2016 Fiscal Year Research-status Report
プロトンビーム直接描画を用いたフレキシブル光集積デバイスの実現
Project/Area Number |
15K04731
|
Research Institution | Gunma University |
Principal Investigator |
花泉 修 群馬大学, 大学院理工学府, 教授 (80183911)
|
Co-Investigator(Kenkyū-buntansha) |
三浦 健太 群馬大学, 大学院理工学府, 准教授 (40396651)
加田 渉 群馬大学, 大学院理工学府, 助教 (60589117)
|
Project Period (FY) |
2015-04-01 – 2018-03-31
|
Keywords | 光導波路 / 量子ビーム / イオンマイクロビーム / PBW / フレキシブル / PDMS / polyimide |
Outline of Annual Research Achievements |
高分子材料の薄膜内部に光集積素子を内包させ、多様な周辺環境への近接が可能なフレキシブル光導波路の開発を行うことを研究目的とする。これにより、将来、人が身にまとうウェアラブルな通信デバイスに光信号処理を付帯可能とする集積型光学素子の要素技術を創生する。本年度までに、集束イオンビームを用いた微細加工技術であるPBW(Proton Beam Writing)微細加工技術を用いたフレキシブル光導波路の開発を行った。照射イオンのエネルギーを変化させることで、侵入深さを変化させ、単一の高分子薄膜材料の任意深さにマッハツェンダー型の光導波路の形成を可能とした。とりわけPBW技術の加工材料選択性の高さを活用し、材料選択性に富んだ微細加工が可能である。昨年度においては、生体親和性の高い高分子材料であるPDMSの材料深部に高密度な屈折率変化の誘発が実現している。本年度の研究開発においては、PDMSに発現した光屈折率変化を利用し、厚さ数μm程度のPDMS薄膜のみで構成された材料内包型の光導波路を実装し、光スイッチング機能の基礎評価を実施した。簡便な薄膜型電極の付与により光明滅を確認することができた。さらに、PDMSで確立したPBW微細加工による光導波路形成技術を応用して、フレキシブル電子回路材料であるポリイミド薄膜や、PMMA薄膜などにも同様の埋め込み加工による光導波路を実現した。照射量の調整により、従来光導波路の形成が困難であると考えられていたポリイミド薄膜を経由した状態でも近視野像中に光スポットを確認することができた。
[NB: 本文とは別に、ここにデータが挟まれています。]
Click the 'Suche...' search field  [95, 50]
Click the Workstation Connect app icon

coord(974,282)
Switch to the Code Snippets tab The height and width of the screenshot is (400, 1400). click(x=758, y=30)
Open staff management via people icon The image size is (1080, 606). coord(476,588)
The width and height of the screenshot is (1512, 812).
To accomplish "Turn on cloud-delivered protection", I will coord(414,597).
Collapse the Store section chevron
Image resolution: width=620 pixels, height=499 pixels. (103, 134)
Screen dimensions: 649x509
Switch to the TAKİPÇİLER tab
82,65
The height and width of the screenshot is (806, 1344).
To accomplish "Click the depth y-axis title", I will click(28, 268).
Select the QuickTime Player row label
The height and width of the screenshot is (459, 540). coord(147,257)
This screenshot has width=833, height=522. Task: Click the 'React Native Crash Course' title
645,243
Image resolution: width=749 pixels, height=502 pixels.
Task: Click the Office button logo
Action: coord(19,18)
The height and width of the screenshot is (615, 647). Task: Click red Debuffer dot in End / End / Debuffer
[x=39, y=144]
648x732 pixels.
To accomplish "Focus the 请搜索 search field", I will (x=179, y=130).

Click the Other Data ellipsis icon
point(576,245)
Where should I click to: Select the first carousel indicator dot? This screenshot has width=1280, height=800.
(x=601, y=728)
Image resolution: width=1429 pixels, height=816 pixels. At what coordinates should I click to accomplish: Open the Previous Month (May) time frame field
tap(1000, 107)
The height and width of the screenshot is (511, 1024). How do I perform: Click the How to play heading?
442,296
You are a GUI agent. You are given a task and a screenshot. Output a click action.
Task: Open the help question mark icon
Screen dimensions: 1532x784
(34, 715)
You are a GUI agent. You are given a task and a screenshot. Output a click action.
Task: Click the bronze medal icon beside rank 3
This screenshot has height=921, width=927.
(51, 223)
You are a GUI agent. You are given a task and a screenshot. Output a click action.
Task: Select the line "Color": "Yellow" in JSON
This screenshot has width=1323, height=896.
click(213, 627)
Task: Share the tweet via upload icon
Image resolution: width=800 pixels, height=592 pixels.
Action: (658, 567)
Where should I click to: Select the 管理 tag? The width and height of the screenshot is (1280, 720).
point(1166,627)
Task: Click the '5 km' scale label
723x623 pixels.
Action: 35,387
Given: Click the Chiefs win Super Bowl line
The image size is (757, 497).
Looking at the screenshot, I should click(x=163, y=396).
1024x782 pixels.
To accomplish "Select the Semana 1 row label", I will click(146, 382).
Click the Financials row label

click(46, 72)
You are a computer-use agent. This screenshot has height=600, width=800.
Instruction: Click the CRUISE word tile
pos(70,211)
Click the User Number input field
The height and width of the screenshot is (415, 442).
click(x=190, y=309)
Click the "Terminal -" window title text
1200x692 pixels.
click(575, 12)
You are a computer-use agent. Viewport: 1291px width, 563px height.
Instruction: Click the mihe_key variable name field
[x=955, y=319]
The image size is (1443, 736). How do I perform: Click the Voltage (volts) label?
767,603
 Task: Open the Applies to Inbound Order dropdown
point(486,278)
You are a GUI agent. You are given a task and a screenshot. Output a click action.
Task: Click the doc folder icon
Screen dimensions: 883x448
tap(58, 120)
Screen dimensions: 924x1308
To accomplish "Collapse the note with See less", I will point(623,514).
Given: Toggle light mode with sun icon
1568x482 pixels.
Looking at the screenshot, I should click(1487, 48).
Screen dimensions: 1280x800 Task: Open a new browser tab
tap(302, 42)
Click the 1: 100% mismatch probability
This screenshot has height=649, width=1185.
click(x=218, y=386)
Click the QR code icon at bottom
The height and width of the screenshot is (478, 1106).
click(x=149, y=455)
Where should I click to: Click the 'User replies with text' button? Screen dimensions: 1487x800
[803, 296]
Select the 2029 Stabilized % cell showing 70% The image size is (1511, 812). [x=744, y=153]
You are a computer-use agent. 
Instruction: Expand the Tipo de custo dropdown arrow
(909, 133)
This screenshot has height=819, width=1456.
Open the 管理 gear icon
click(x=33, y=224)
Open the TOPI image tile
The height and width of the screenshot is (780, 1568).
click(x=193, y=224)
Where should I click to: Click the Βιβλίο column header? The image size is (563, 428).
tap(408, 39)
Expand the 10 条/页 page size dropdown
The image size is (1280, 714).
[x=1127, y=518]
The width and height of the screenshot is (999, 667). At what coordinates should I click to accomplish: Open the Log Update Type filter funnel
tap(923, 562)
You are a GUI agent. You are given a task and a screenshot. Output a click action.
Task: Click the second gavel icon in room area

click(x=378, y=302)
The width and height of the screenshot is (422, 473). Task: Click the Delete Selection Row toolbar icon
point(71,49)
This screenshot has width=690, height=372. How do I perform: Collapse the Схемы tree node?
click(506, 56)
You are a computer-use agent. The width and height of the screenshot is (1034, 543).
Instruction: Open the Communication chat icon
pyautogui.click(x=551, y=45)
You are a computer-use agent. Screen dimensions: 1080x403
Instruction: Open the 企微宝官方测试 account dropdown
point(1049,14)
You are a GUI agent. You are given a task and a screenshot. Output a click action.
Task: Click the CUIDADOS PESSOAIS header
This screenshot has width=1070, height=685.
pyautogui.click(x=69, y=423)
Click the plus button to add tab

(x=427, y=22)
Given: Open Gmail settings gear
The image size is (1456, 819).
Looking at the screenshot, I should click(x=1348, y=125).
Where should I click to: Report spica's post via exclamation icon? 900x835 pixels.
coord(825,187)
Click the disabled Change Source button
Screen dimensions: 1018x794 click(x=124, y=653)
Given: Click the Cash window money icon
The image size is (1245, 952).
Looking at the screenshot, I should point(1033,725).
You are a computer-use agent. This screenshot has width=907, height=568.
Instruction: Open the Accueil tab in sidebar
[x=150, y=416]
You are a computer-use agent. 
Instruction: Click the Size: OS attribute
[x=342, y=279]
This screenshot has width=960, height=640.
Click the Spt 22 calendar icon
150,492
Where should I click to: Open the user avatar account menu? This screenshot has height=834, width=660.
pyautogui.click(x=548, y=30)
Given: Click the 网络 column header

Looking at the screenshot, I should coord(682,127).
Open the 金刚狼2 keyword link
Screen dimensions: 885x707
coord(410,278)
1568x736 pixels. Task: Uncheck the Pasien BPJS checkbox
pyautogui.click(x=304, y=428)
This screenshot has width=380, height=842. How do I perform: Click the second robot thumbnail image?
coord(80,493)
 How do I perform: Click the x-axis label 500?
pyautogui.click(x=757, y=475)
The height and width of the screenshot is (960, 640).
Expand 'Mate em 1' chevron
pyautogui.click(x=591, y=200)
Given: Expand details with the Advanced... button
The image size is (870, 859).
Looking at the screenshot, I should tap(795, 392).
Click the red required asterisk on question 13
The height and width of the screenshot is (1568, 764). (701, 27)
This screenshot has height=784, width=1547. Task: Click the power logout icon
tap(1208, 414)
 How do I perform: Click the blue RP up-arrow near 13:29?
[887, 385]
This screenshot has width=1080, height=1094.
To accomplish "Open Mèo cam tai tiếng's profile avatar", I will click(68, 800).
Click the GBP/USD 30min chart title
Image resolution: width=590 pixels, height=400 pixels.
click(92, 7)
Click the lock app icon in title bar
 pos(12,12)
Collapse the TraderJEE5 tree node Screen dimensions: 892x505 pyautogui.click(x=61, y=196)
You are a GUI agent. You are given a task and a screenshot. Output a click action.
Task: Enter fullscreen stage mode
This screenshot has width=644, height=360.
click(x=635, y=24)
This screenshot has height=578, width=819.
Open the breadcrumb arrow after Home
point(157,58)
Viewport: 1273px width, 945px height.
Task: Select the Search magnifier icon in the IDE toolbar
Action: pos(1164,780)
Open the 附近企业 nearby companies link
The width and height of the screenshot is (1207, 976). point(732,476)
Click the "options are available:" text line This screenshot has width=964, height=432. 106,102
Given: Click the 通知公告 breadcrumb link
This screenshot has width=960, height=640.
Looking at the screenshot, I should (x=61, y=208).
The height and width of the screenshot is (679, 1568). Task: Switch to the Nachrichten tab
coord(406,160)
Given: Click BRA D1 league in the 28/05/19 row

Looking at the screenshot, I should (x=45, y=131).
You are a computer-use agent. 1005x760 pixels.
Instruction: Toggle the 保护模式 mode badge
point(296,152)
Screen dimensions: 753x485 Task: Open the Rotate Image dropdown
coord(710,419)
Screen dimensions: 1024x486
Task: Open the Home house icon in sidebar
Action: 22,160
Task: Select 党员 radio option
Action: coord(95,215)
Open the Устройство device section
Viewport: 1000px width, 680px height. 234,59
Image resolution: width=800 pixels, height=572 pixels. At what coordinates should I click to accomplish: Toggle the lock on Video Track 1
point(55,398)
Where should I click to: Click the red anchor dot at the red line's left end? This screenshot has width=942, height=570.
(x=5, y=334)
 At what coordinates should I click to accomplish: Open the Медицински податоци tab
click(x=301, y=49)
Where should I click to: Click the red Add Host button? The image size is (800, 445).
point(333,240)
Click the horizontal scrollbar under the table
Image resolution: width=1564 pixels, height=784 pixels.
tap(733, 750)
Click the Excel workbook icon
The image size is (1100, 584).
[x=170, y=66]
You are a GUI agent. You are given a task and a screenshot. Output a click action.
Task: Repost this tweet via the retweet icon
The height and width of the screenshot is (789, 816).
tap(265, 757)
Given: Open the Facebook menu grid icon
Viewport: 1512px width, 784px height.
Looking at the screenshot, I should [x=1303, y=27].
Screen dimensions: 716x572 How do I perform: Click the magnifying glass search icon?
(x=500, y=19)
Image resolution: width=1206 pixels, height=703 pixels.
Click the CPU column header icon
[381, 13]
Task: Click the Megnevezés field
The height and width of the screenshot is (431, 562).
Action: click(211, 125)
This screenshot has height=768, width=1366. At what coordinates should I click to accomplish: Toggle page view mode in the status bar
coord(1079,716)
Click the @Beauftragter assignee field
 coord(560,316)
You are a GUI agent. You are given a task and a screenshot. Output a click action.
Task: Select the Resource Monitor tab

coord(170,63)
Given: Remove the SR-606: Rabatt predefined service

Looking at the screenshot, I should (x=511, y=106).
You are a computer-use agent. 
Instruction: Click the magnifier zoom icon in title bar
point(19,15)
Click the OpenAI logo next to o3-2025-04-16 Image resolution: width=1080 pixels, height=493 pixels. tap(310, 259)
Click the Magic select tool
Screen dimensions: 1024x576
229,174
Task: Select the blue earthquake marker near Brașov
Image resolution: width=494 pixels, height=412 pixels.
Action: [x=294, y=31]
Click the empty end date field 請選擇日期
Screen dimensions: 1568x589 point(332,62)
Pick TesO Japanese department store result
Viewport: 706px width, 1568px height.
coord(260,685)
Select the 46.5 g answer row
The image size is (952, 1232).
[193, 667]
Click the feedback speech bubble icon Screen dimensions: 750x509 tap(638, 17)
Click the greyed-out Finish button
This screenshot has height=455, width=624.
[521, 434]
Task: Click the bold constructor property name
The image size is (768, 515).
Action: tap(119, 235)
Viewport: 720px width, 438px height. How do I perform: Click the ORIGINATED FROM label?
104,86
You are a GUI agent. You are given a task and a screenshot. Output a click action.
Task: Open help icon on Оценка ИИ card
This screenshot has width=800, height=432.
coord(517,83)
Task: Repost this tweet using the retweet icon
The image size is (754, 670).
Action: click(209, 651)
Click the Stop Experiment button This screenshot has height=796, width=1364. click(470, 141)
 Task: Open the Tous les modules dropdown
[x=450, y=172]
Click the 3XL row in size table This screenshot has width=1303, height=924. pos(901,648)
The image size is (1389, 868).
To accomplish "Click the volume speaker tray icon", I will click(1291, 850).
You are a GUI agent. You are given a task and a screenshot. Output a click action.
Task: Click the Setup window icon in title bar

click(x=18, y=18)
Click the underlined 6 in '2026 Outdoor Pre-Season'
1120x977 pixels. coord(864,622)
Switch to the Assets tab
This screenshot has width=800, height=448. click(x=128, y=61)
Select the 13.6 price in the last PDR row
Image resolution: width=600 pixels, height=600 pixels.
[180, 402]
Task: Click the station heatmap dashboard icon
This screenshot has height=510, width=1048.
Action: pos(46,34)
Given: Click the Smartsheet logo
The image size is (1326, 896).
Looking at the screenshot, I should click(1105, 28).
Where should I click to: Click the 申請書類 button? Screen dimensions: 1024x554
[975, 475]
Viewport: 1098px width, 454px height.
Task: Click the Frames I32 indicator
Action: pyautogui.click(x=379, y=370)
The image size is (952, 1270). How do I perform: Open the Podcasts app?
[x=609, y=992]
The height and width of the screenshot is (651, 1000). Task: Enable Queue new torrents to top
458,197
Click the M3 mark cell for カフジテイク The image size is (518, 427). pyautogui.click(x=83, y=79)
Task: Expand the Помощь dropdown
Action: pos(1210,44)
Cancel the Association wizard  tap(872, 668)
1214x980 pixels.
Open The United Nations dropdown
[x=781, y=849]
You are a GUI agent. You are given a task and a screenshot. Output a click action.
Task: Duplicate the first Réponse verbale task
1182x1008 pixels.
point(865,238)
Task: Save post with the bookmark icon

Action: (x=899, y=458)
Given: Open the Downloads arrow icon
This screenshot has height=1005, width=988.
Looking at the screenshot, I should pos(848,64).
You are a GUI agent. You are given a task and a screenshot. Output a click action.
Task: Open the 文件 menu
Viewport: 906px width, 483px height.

さらに、各材料を用いたフレキシブル光導波路について、折り曲げ等の機械的刺激に導波路を暴露させながらその光学特性を評価することができた。
|
Current Status of Research Progress |
Current Status of Research Progress
2: Research has progressed on the whole more than it was originally planned.
Reason
集束イオンビームのエネルギー調整により、任意の高分子薄膜材料内部に光導波路を形成する技術の開発を進めている。昨年度までのPDMSに加え、フレキシブル電子回路材料であるポリイミド薄膜や、PMMA薄膜などにも同様の光導波路埋め込み加工を実現した。これらのフレキシブル光導波路について、折り曲げ等の機械的刺激に導波路を暴露させながらその光学特性を評価することができた。また、同様の光導波路について、基本的な光スイッチの動作を確認した。今後周辺環境の変化を加えながら、光導波路の挙動を確認することで、目的とするフレキシブル型光集積回路の実現を目指す。
|
Strategy for Future Research Activity |
本年度までに開発したPBW技術では、エネルギー・照射量の調整により、従来PDMSのみであった加工対象をポリイミドや、PMMAなどの薄膜にも拡張できた。これらの材料ごとの特性の違いを活用しながら、それぞれの環境影響や応用範囲を検討し、光導波路本来の応用用途以上の研究展開可能性の拡大を目指す。